You can blame the homeowner for taking on a mortgage they couldn’t pay. But it’s not their job to limit what they can borrow, that’s the job of credit institutions. If they are too foolish/stupid to loan to people who have no chance – None mind you – of paying it back, and then can’t even bother to follow statutory regs to make sure they can get the asset, who is more at fault?
Lastly, will this tighten up lending? Yes. And that’s bad for me. But over the long term it’s good for the SYSTEM, and that’s good for everyone. If the banks had tightened when they should have (2003), when it was obvious that credit worthiness was deteriorating, obvious that home valuations were soaring past historical rental norms, this whole mess could have been avoided. The underlying premise in lending: ‘I give you money because I believe you will pay me back’ was tossed aside, in the hope that making it someone else’s problem would prevent it from coming home to roost. How foolish. How sad for us all.
January 8, 2011 — 9:31 am
Robert Worthington says:
Great article to read of the ruling. Banks will actually think twice about lender to a subpar borrower. Banks, if you lend it, guess what….now you eat. Unless o b- a m a… thinks otherwise
January 8, 2011 — 9:34 am
Jim Klein says:
I always give your words thought, even as I admittedly don’t understand them all. To your question, I take “thwarting of the will” ontologically as synonymous with either “comatose” or “dead” in the human instance, as you yourself have frequently pointed out. Though I suppose a lot could rest on the precise meaning of “thwart.”
Nonetheless, could I trouble you for a bit more direct, and perhaps simple, response? I’d prefer for the moment to hold my Crown of Opacity, though I freely admit you could probably beat me at that too!
If that’s too much, could you at least precisely define what you mean by “substantive justice”?
Or, if I owe you a thousand bucks and don’t pay, what do you believe is the substantively just thing for you–or heaven forbid, someone else–to do about it?
January 8, 2011 — 9:41 am
Jim Klein says:
>>>My take: If the dispute resolution system turns on consensus for its de facto enforcement mechanism — as with the idea of boycotting in a Janioist agora — then this is not something either of us can decide. All we can do is wait to see how the marketplace responds.
I thought this was worthy of its own comment. I think you’ve got an error with, “as with the idea of boycotting in a Janioist agora.” Boycotting, particularly in a context of non-forceful dispute resolution, is hardly equivalent to “turn[ing] on consensus for its de facto enforcement mechanism.” This should be obvious to you since the “idea of boycotting in a Janioist agora” is a moral and peaceful idea in your mind, while “see[ing] how the marketplace responds” is exactly the situation we have now, technically. Hopefully you agree that those are not remotely similar, let alone equivalent!
I’m pretty sure we solidly agree that we can only decide what actions are taken by our own bodies and souls. I’m just asking what you believe your body and soul should decide in the case of someone who reneges on a mortgage you hold.
January 8, 2011 — 9:52 am
Greg Swann says:
> I’m just asking what you believe your body and soul should decide in the case of someone who reneges on a mortgage you hold.

_ _ _ _ _ _ _

Complete the following:
1. In the mortgage comment thread, what year does the first commenter give as when banks should have tightened lending?
2. In the mortgage comment thread, why does the first commenter welcome tighter lending even though it is bad for him personally? Answer in one to three sentences.
3. Reproduce the mortgage comment thread from "You can blame" to "more at fault?".

Supplied records:
_ _ _ _ _ _ _

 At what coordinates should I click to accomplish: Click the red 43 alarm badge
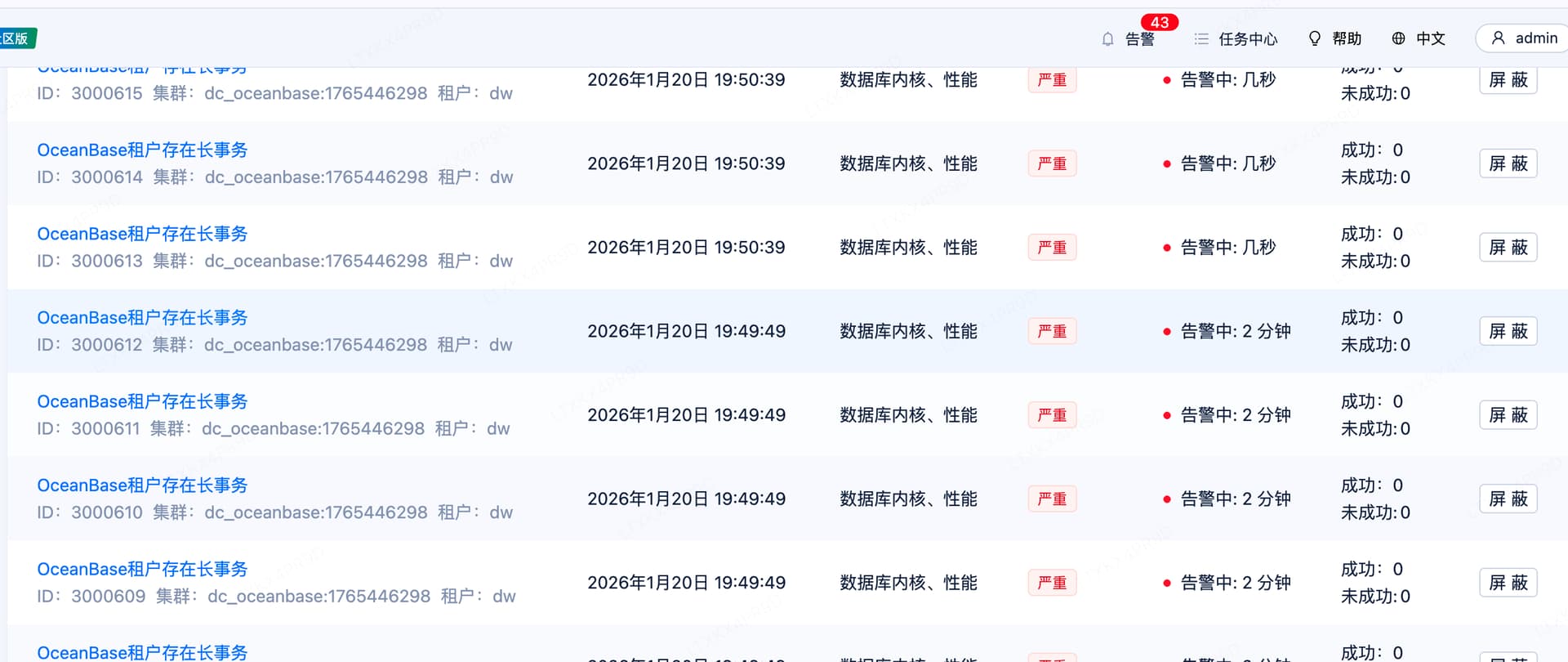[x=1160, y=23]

_ _ _ _ _ _ _

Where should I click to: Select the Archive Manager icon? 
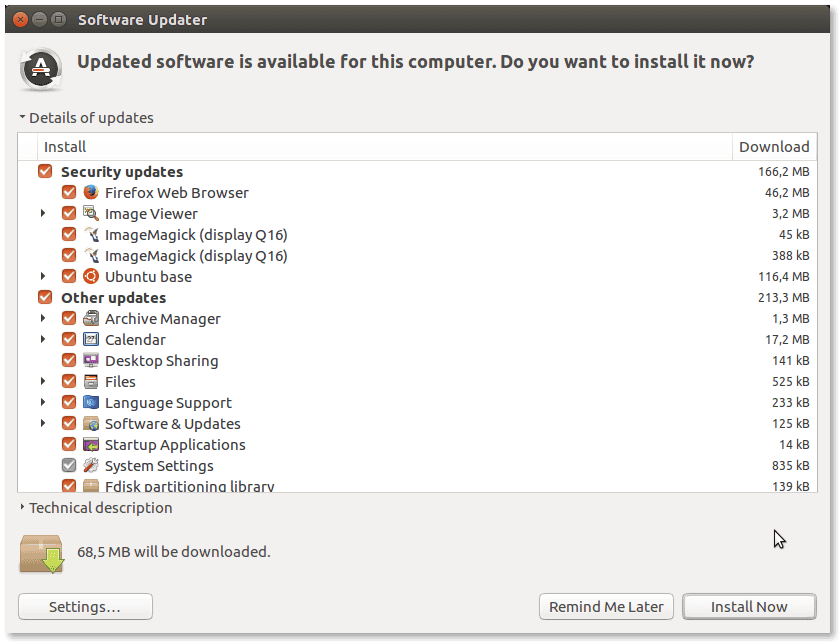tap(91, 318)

_ _ _ _ _ _ _

Answers by task:
1. 2003

2. He says that over the long term tighter lending is good for the system, and that this is good for everyone. He adds that if banks had tightened earlier, when credit worthiness was clearly deteriorating, the whole mess could have been avoided.

3.
You can blame the homeowner for taking on a mortgage they couldn’t pay. But it’s not their job to limit what they can borrow, that’s the job of credit institutions. If they are too foolish/stupid to loan to people who have no chance – None mind you – of paying it back, and then can’t even bother to follow statutory regs to make sure they can get the asset, who is more at fault?